Hoffenberg, who once tried buying the New York Post, ended up getting busted in one of the country's largest frauds. He admitted he swindled thousands of investors out of $460 million and was sentenced in 1997 to 20 years in prison. He claimed Epstein was actually the architect of the scheme, but Epstein was never charged.

He was released from federal custody in 2013, according to the U.S. Bureau of Prisons. It was not immediately clear how he ended up living in a small apartment in a multifamily home in Derby, about 12 miles (19 kilometers) northeast of Bridgeport.

Gary Baise, one of Hoffenberg's friends and lawyers and a former acting deputy U.S. attorney general, said Hoffenberg and Epstein had a "special relationship" and Hoffenberg said Epstein was the smartest person he knew when it came to money.
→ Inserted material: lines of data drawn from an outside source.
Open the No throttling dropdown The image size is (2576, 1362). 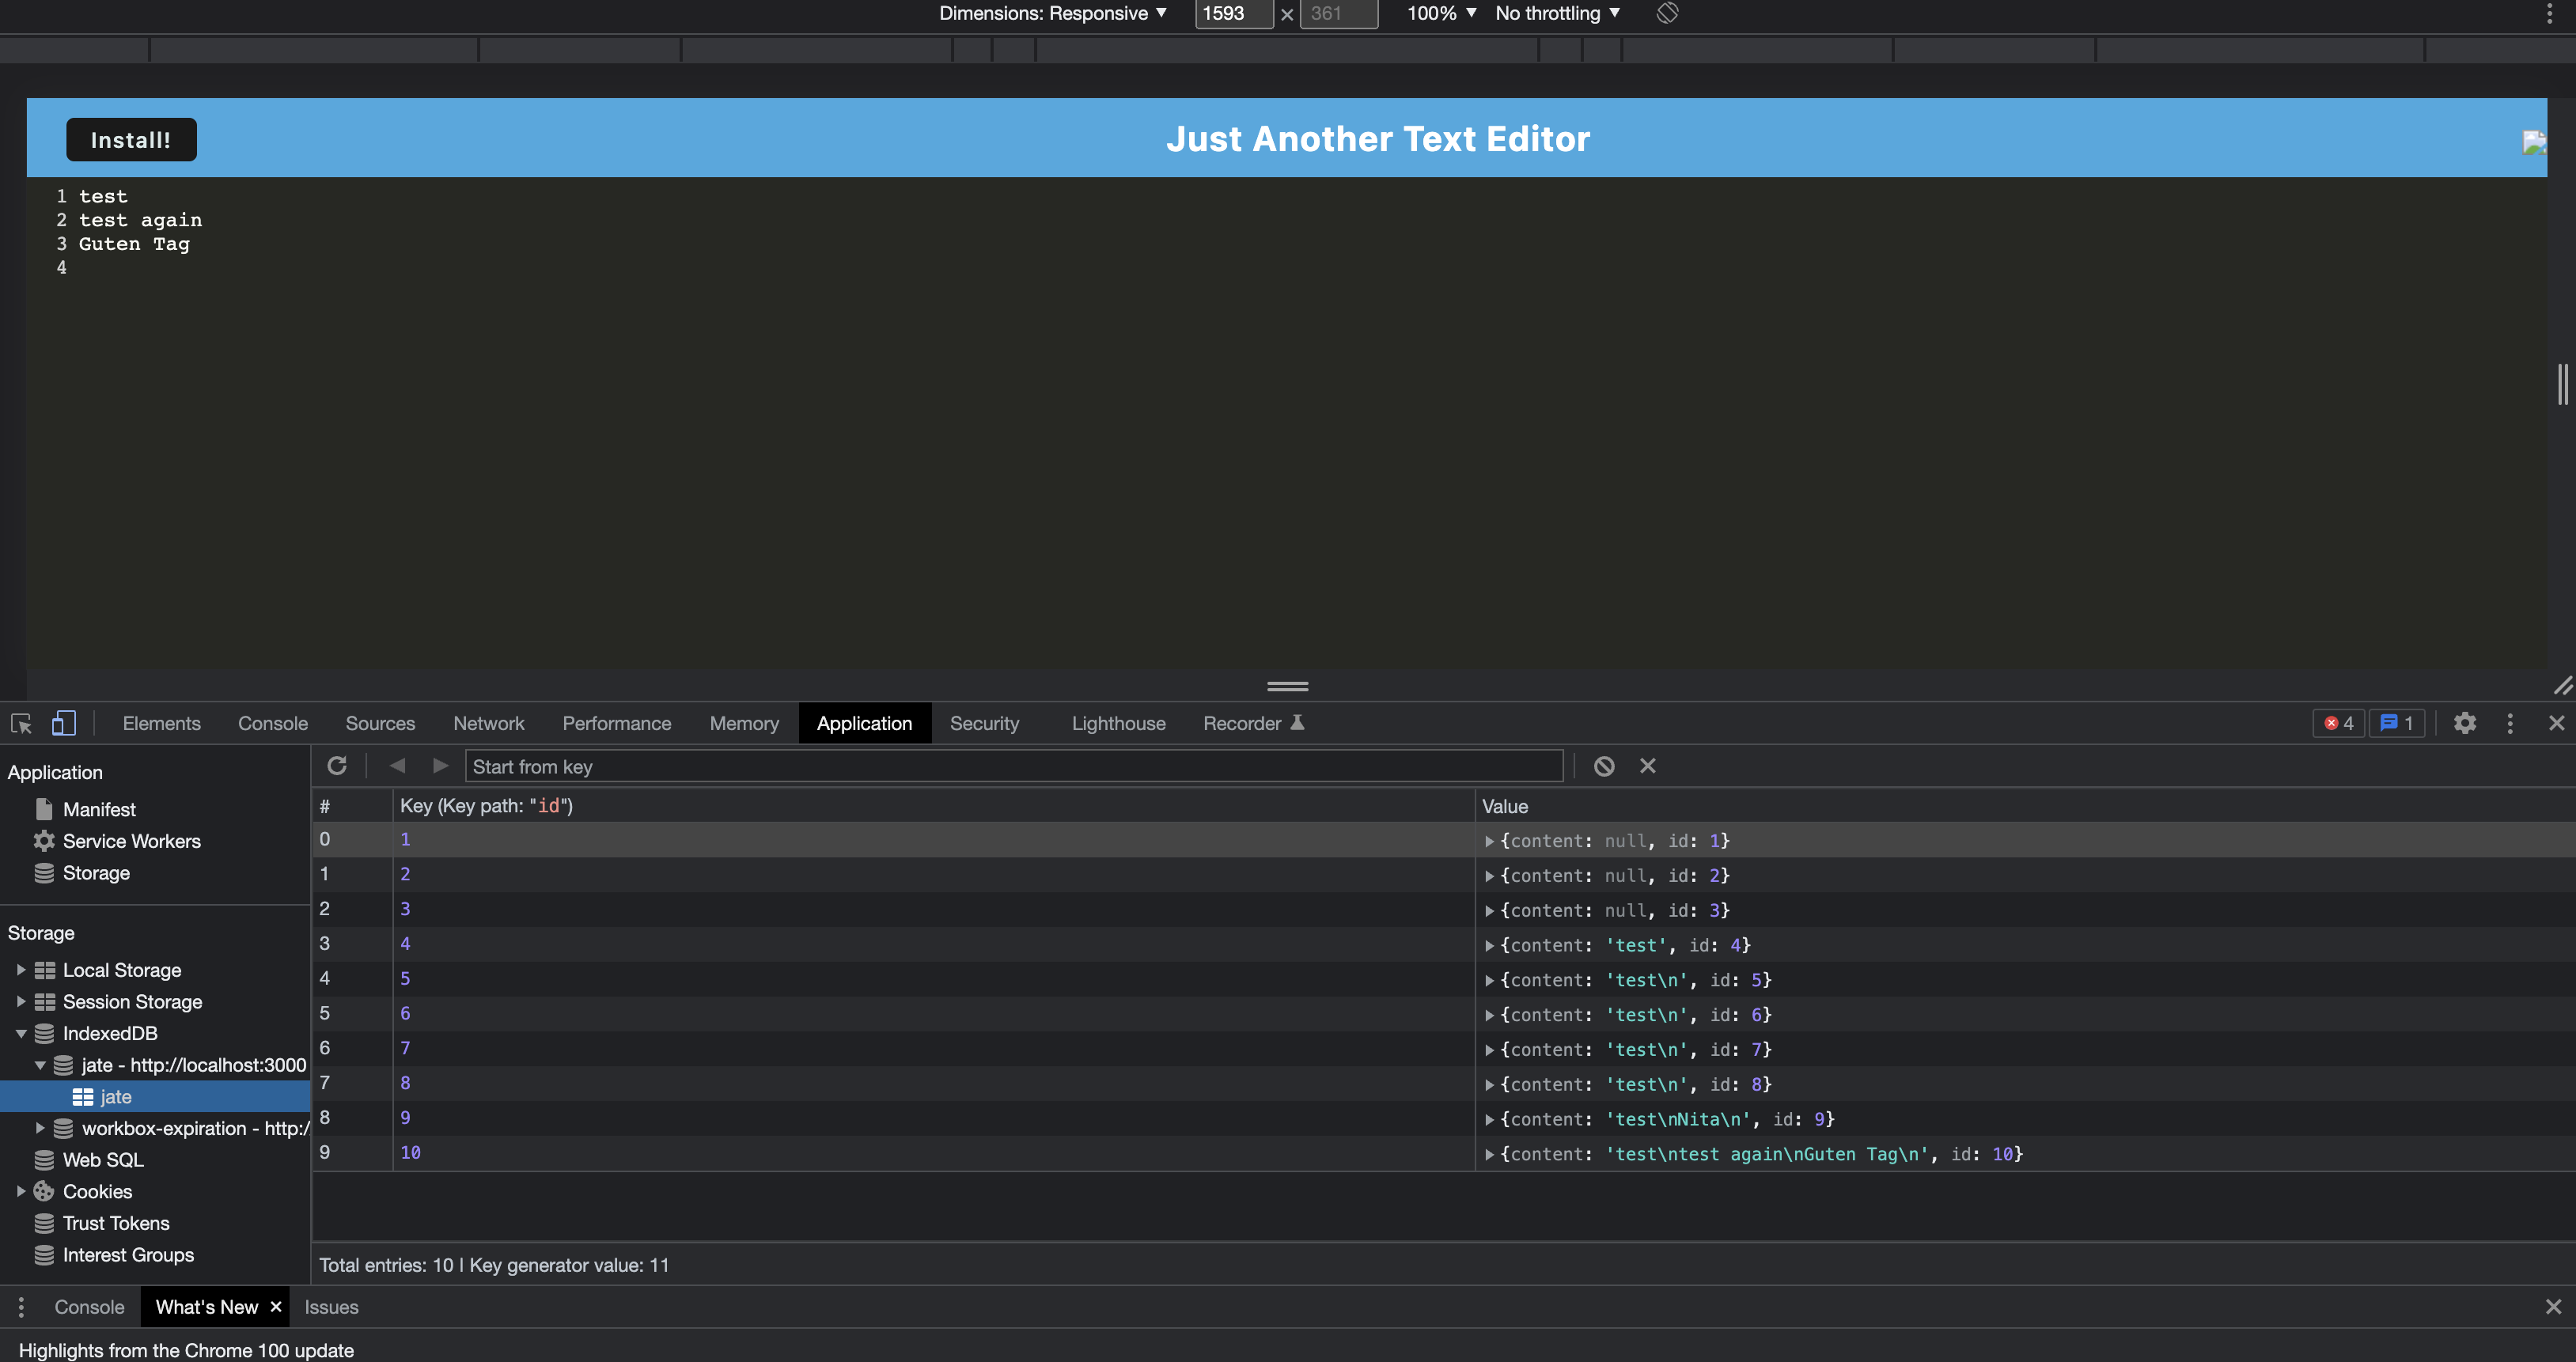[1556, 13]
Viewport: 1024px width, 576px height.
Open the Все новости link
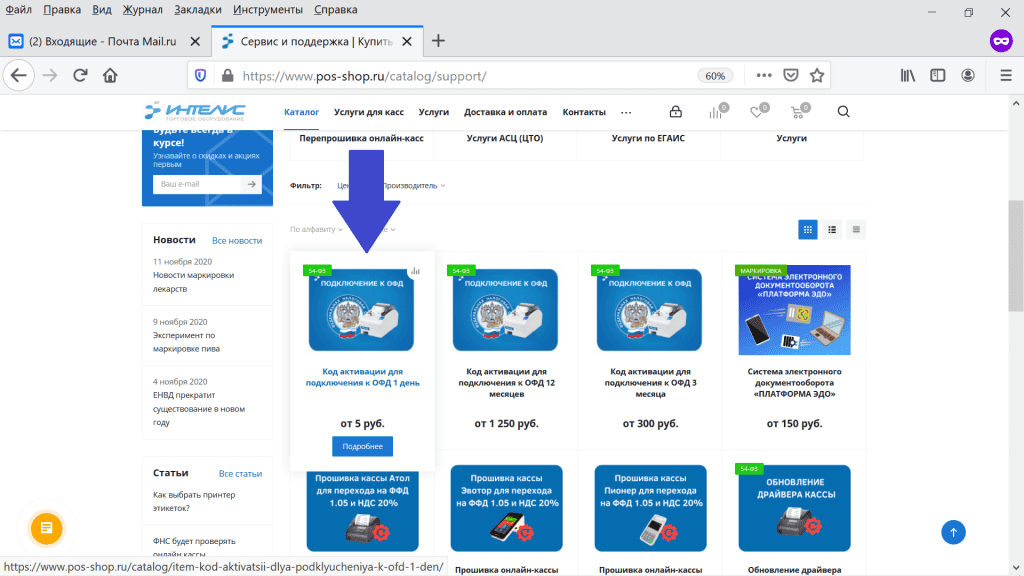[x=237, y=240]
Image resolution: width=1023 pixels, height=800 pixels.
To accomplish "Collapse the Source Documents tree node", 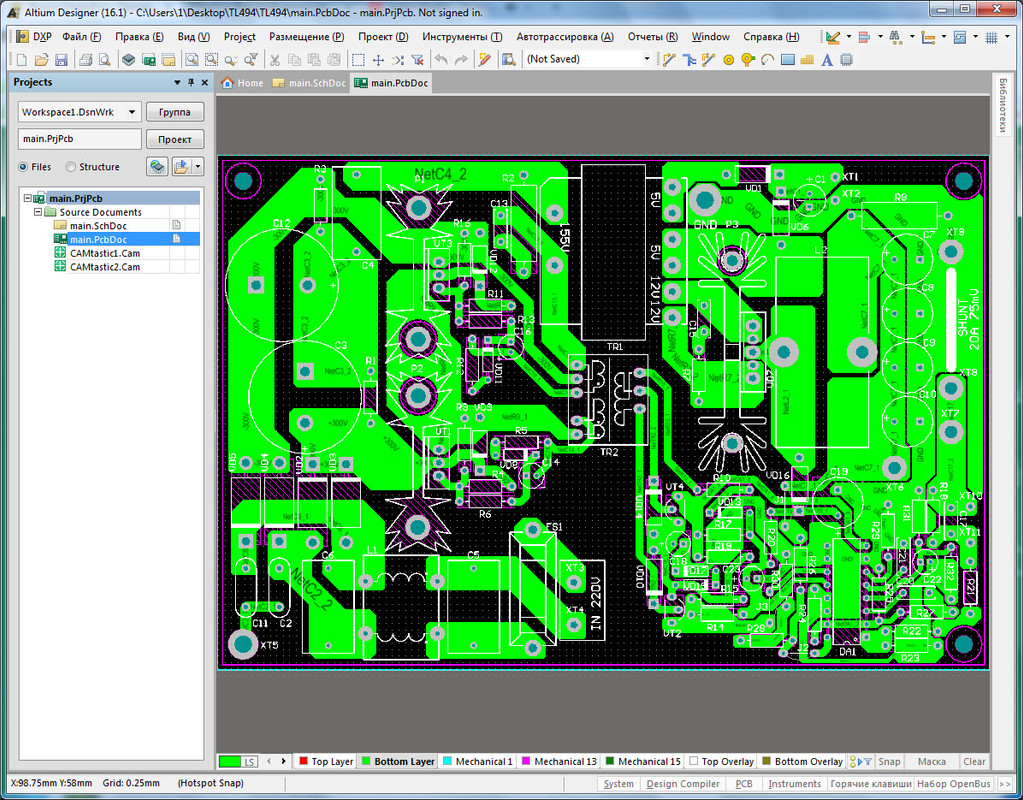I will pyautogui.click(x=38, y=212).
Baise said Hoffenberg also was very intelligent, which may have contributed to his downfall.

"He was too smart for his own good," Baise said in a phone interview Friday. "He thought he could get away with his Ponzi scheme but he could not. He did not have self-control. He always thought he was smarter than the next guy and that was one of his problems. ... But he was a good man."

Baise, who said he had not had contact with Hoffenberg for several months, said he wasn't surprised by his death because Hoffenberg did not appear to be taking good care of himself.

Police in Derby were asked to do a welfare check on Hoffenberg on Tuesday by a private investigator for a woman who identified herself as close to Hoffenberg and a sexual abuse victim of Epstein's, Derby police Lt. Justin Stanko said. The investigator said the woman had not heard from Hoffenberg for five days, and that was unusual, Stanko said.

Hoffenberg briefly took over the New York Post in 1993 while bidding to own it. The Post reported that Hoffenberg funded the paper for three months and rescued it from bankruptcy. His efforts to buy the paper were derailed by civil fraud allegations by the Securities and Exchange Commission that led to the criminal prosecution of the Ponzi case.